Event Type: Queen’s Levée
Description: Her Majesty the Queen, will receive the
entire court, to attend upon her while she dresses.
Location: State Bedroom, St. James’s Palace (http://maps.secondlife.com/secondlife/Winterfell%20Valley/68/103/1501)
Time: Noon / 12 pm SLT
Dress: Formal / Court
Etiquette: See Notecard in-world for history and etiquette. For more information, please contact Delos Helstein
Following the same guide line as the King's, the Queen's levée was a court ceremony, that was modeled on Louis XIV at Versailles. However, unlike the King's, the Queen's levée stayed intact since its conception a century before. Normally, it started the day of the Monarch, who rose in the State Bedchamber, and would be observed by physicians, court favorites, and the Kingdom's important aristocrats and ministers. The Queen's levée was opened to all members of the court. Traditionally, when the Queen still resided in palaces full time, the household would be there to prepare the Queen, while the qualified members in order of precedence would dress her.
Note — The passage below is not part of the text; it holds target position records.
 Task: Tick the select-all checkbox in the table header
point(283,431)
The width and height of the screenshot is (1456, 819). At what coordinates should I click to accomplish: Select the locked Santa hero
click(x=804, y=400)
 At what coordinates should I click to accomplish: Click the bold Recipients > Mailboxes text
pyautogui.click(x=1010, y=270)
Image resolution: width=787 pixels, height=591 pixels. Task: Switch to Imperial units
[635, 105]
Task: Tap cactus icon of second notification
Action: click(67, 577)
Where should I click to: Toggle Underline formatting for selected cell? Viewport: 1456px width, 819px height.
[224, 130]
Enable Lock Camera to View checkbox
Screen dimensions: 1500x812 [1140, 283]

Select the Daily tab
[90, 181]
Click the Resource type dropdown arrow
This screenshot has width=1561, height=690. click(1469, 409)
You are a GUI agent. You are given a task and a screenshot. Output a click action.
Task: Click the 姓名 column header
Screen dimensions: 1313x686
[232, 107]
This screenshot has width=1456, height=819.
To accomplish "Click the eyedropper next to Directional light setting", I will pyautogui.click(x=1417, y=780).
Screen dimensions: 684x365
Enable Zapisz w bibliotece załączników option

By the reign of King George III, the royal couple no longer lived at court, preferring their own private residences. Queen Charlotte would rise and dress simply at her home, usually at Kew Palace. This is where her hair was dressed and makeup applied, before the Queen traveled to St. James's Palace. Once at the palace, the Queen was attended by her household. During this time, the Queen was formally dressed, and adorned appropriately. In which she received the respect and homage of the court.
After the Queen was dressed, she would then entertain in private, a smaller drawing room. Where she would receive presentations from new courtiers, hear the latest news, and plan the social functions required. It was during this time, she also received musicians, artisans, and merchants in which added to the culture of the court.
Rules of Etiquette for the Queen's Levée:
Step 1) The courtier, after being announced, bows/curtsies as soon as they enters the room.
Step 2) They takes a few steps and bows/curtsies again.
Step 3) Upon getting close enough to the Queen's dressing table, he bows for the third time.
Step 4) They waits for the Queen to address them. (If they are new to court, they must follow behind a presented person already at court, who will then introduce the newcomer to the Queen).
Step 5) Pleasantries and conversations are exchanged.
Step 6) The Queen hears the homages while being dressed.
Step 7) General conversation occurs.
Step 8) Once the dressing is done, the Queen departs to her drawing room, where the courtiers follow. Further conversation and discussions occur, under the hospitality of the Queen.
Optional Step) One cannot leave the room without the royal permission. To leave, one should say "Forgive me Your Majesty, may I beg leave to withdraw?", before bowing, heading backwards to the door and bowing again.
'Your Majesty' for the first time and subsequently 'Sire/Ma'am'. This should always rhyme with 'Pam'. Pronunciation to rhyme with 'palm' has not been correct for some generations.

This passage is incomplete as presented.